=== Study questions ===
(1) In the profile of the novelist Hannah Grace below, what were the names of the dogs her self-publishing imprint was named for?
(2) List every relative the novelist Hannah Grace was vacationing with in Orlando, according to the profile below.
(3) Extend the profile of the novelist Hannah Grace, picking up after its final sentence.

[Selected text — start]

Hannah Grace doesn’t have an author photo. She doesn’t do events. Neighbors in Manchester, England, don’t know that she’s written two best sellers, “Icebreaker” and “Wildfire,” nor do they know that the unassuming 30-year-old traded her corporate job to become a full-time novelist last year. That’s because Hannah Grace isn’t her real name; it’s a nom de plume.
“I decided straightaway that I wasn’t going to put myself out there,” Grace (but really not Grace) said in a video interview from Orlando, Fla., where she was on vacation with her husband, mother, siblings and their children. The trip was her treat, “a Christmas present for the next million years,” to make up for all the events she’s missed while rushing to meet deadlines. Grace went on, “I’m not a person who likes attention. It’s a bit of a morbid running joke with my husband. If I ever go missing, he won’t have a picture of me to give to the police.”
She didn’t intend to become an author: “That was never in the cards for me.” Desperate for distraction during the pandemic, she started writing a racy romance about a figure skater and a hockey player. In August 2022, Grace self-published “Icebreaker” under an imprint named for her dogs, Pig and Bear, and it quickly attracted a massive audience through the Kindle Unlimited Program (with a boost from TikTok). Last November, the book was acquired by Atria, which published Grace’s second paperback, “Wildfire,” in October. It debuted at No. 2 on the combined print and e-book list.

[Selected text — finish]
[Data shown — start]

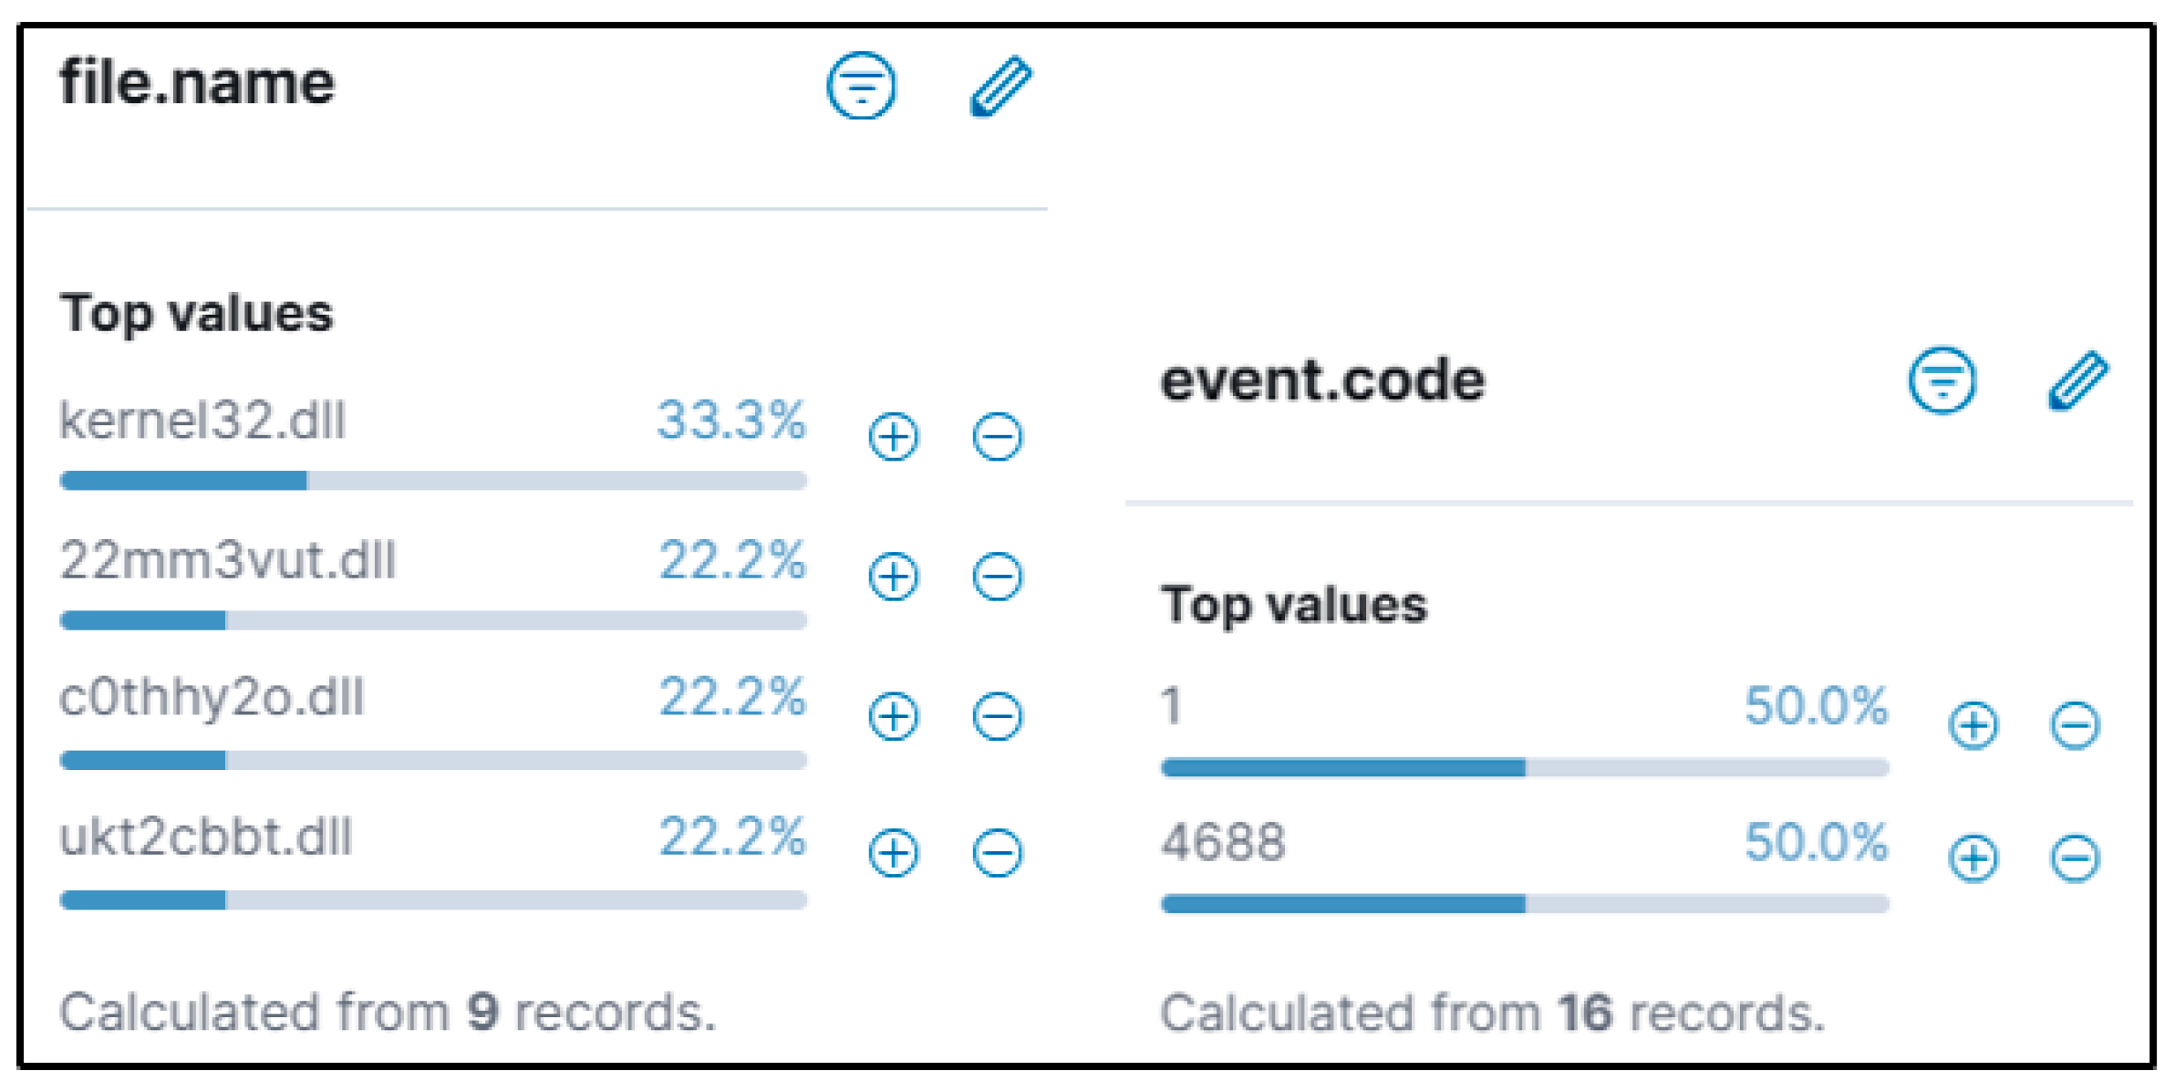This screenshot has width=2175, height=1092.
Task: Filter for field present on event.code
Action: (x=1942, y=380)
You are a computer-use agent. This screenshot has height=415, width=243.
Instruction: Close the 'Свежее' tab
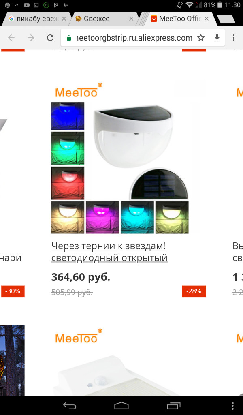(x=131, y=19)
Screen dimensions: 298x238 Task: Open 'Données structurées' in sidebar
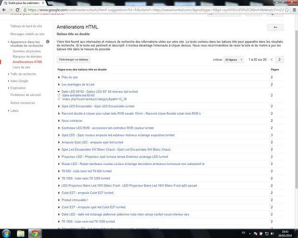pyautogui.click(x=27, y=51)
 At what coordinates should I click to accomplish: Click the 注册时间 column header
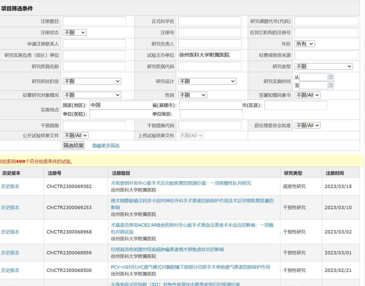tap(335, 173)
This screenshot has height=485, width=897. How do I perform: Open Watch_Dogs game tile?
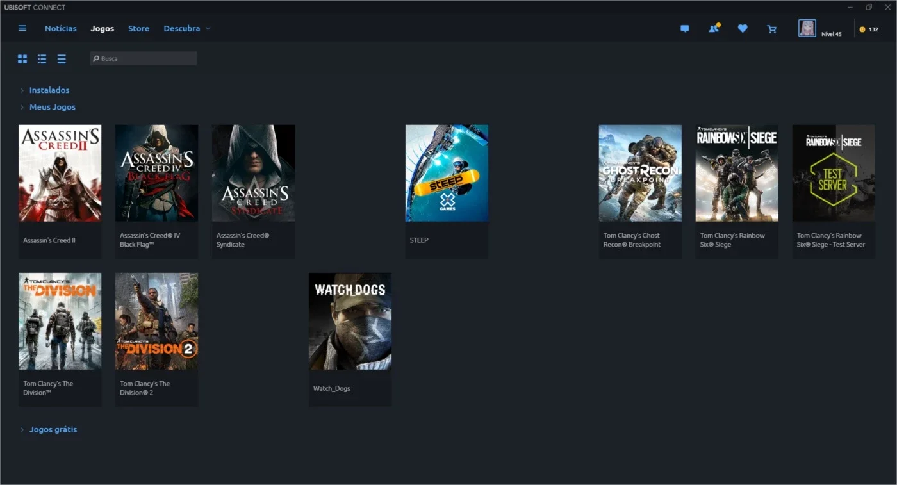click(x=350, y=340)
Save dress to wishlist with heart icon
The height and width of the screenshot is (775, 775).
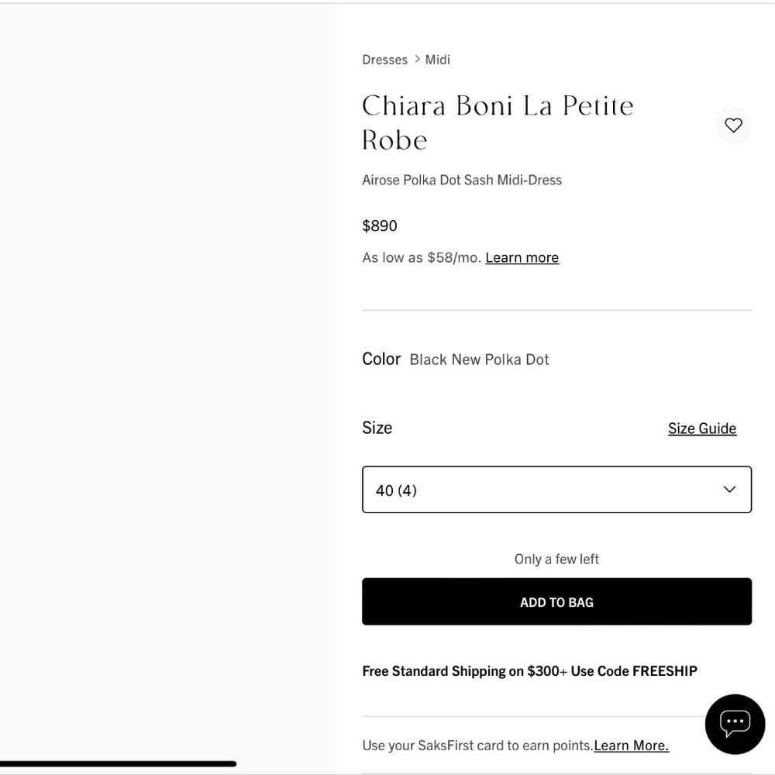point(733,125)
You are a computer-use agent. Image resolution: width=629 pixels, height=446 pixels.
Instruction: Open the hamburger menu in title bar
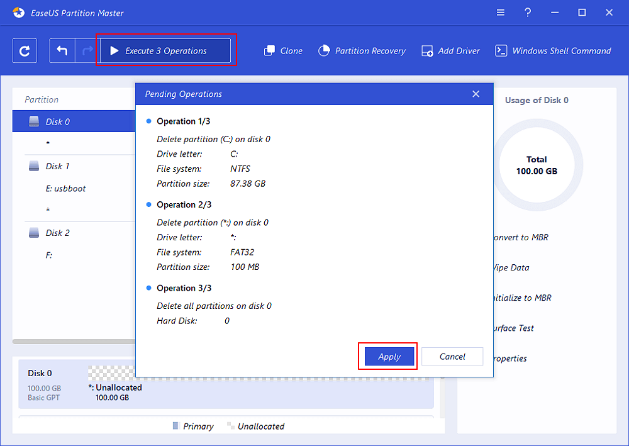[501, 13]
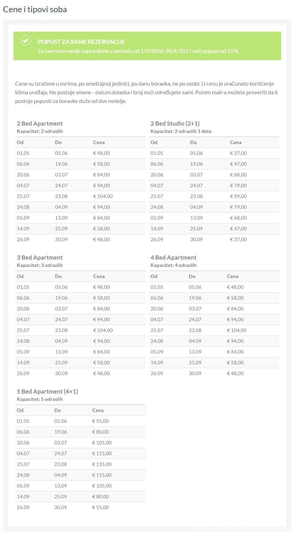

[Data shown — finish]

=== Task-by-task results ===
(1) Pig and Bear.

(2) Her husband, her mother, her siblings, and her siblings' children.

(3)
“If I had a dollar for every time I said the word ‘overwhelmed’ in the past 12 months, I’d never need to write another book,” Grace said.
Still, grateful as she is for the enthusiastic reception — especially from her mother-in-law, who read “Icebreaker,” much to Grace’s mortification — she hasn’t wavered in her commitment to anonymity: “I have sensory issues; I don’t like being touched. If I said at an event, ‘You can come meet me but you can’t hug me and you can’t take a picture of me,’ I think it would really be a not very nice experience for people.”
Last month, Grace crossed paths with Jonathan Karp, the C.E.O. of Simon & Schuster. “I wasn’t expecting to meet him,” she said. “I was wearing a T-shirt with a raccoon on it that said, Live Fast, Eat Trash.” When Karp asked if he was allowed to know her real name, she laughed: “Has nobody told you my name is Hannah?”
It really is. To the rest of the world, what comes next is off the record.
Elisabeth Egan is an editor at the Book Review and the author of “A Window Opens.”